I don't have oodles of VC capital to throw at this problem and so this is designed to run on a regular consumer grade internet connection on somewhat modern hardware. The machine I use is an i5-3270 with 32GB of RAM and 8TB of SATA raid - my connection is a measely 3MB DSL.

Let's go over the tools:

* tumblr-all-downloader - Gets the graphs, videos, and feeds of a blog in HTML
* note-collapse - Ingests the HTML graphs from the first script into .json files and deletes the graphs.
* log-digest - Ingests the posts from the first script and creates a json file representing the image content, does NOT delete the feeds.
* top-fans - Finds related blogs based on the graphs of a scraped blog.
* profile-create - Creates an inverse mapping of users -> blogs.

There's other tools here too ... I'll document them as time permits.

## Setup

In Oct 2016 this is what I had to do to get this running:

$ sudo apt-get install ruby ruby-dev libmysqlclient-dev
$ sudo gem install bundler
$ bundle install

## tumblr-all-downloader

tumblr-all-downloader (the `scraper`) is for scraping tumblr blogs to get posts, notes, feeds and videos. The script is

* re-entrent
* and gets the first 1050 notes for each post (soon to be configurable)

There's a few optimizations dealing with unnecessary downloads. It tries to be robust in terms of failed urls, network outages, and other types of conditions.
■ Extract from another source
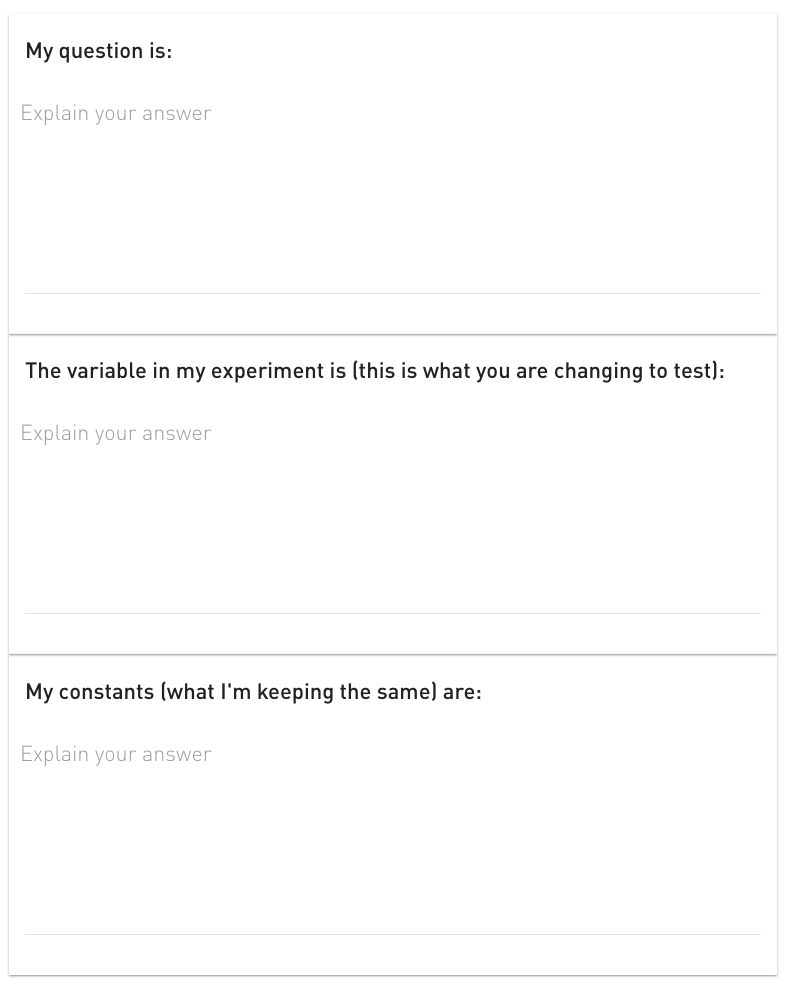Viewport: 789px width, 989px height.
Task: Focus the variable experiment answer field
Action: tap(392, 514)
Scrapers should be solid and trustworthy.

Usage is:

$ ruby tumblr-all-downloader.rb some-user.tumblr.com /raid/some-destination

`/raid/some-destination/some-user.tumblr.com` will be created and then it will try to download things into it as quickly as possible.

### output

The status output of the script is as follows:

2782 265.99M 10:17 441K/18.5F http://blog.com/foo /raid/blog.com/bar
(1) (2) (3) (4) (5) (6) (7)

1. Estimated number of items to download (presuming every post has a full set of notes)
2. Amount of uncompressed data downloaded
3. Run-time of the scrape
4. Average uncompressed throughput
5. Average number of files downloaded per second
6. Current url being scraped
7. The file it's being written to

When you are done you'll get the following:

/raid/blog.tumblr.com
\ _ graphs - a directory of the notes labelled postid.[0...N]
|_ keys - access keys in order to get the raw notes feed (as opposed to the entire page)
|_ logs - a directory of md5 checksummed files corresponding to the RSS feeds of image and video posts
|_ badurl - a list of 40x urls to not attempt again
|_ vids - a list of fully resolved video urls which can be used as follows:

$ cat vids | xargs -n 1 mplayer -prefer-ipv4 -nocache --

Or, I guess if you prefer,

$ cat vids | xargs wget

> Note: The system *does not* download images. It downloads logs which can be digested to output the image urls. (look at log-digest)

### suggested usage

Currently I manually curate the blogs to scrape. I place them in a file I call sites and I run the following:

$ shuf sites | xargs -n 1 -I %% ruby tumblr-all-downloader.rb %% /raid/tumblr

And then come back to it a few days later.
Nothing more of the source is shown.